Thomas S. Marvel (1935–2015) was an American architect.

==Life==
Born on March 15, 1935, in Newburgh, New York, Marvel grew up in Washingtonville. He earned a bachelor's degree from Dartmouth College in 1956 and attended the Graduate School of Design at Harvard University. In 1958, he left Harvard to work with R. Buckminster Fuller, his uncle by marriage. After working on housing projects in Iran and Puerto Rico, Marvel returned to Harvard and completed his master's degree in architecture in 1962.
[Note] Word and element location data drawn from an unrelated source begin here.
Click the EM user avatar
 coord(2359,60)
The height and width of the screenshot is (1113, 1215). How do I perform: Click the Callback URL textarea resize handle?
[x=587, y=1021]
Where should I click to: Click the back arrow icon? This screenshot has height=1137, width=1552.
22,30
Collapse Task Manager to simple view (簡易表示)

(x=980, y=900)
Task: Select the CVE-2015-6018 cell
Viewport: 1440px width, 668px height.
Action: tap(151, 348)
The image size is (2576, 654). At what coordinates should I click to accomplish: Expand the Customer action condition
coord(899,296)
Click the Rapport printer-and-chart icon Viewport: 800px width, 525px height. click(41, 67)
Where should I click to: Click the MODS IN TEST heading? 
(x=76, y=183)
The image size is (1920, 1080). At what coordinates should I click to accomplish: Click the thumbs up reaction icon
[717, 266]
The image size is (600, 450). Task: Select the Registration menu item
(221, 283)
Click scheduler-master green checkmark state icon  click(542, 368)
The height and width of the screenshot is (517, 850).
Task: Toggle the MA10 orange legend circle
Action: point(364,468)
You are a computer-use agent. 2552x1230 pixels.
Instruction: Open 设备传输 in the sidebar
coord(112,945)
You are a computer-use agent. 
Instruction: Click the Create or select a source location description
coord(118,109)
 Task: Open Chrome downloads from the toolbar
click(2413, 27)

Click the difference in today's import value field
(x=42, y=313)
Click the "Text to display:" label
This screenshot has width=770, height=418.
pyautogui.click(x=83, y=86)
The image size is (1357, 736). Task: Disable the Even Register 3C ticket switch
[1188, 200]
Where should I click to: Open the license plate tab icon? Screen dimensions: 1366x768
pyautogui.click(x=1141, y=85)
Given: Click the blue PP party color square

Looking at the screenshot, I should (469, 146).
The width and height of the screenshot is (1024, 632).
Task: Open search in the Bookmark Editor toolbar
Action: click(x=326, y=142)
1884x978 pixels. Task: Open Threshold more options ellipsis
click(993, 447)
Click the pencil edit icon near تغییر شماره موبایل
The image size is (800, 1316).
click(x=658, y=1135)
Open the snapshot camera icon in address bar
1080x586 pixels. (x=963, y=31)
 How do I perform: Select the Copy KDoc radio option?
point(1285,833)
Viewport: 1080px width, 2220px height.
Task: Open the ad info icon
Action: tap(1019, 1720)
Marvel moved to Puerto Rico in 1959 after a three-month assignment with the International Basic Economy Corporation, a company established by Nelson A. Rockefeller to develop low-cost housing in developing countries. He utilized local materials, such as cement from local limestone, and designed buildings suited to the tropical environment. His architectural approach included natural ventilation, natural lighting, and the incorporation of gardens.

== Books ==
- The Architecture of the Parish Churches of Puerto Rico
- Antonin Nechodoma, 1877-1928: The Prairie School in the Caribbean

==Awards and recognition==
In 1990, Marvel received the Henry Klumb Award from the Society of Architects and Landscape Architects of Puerto Rico.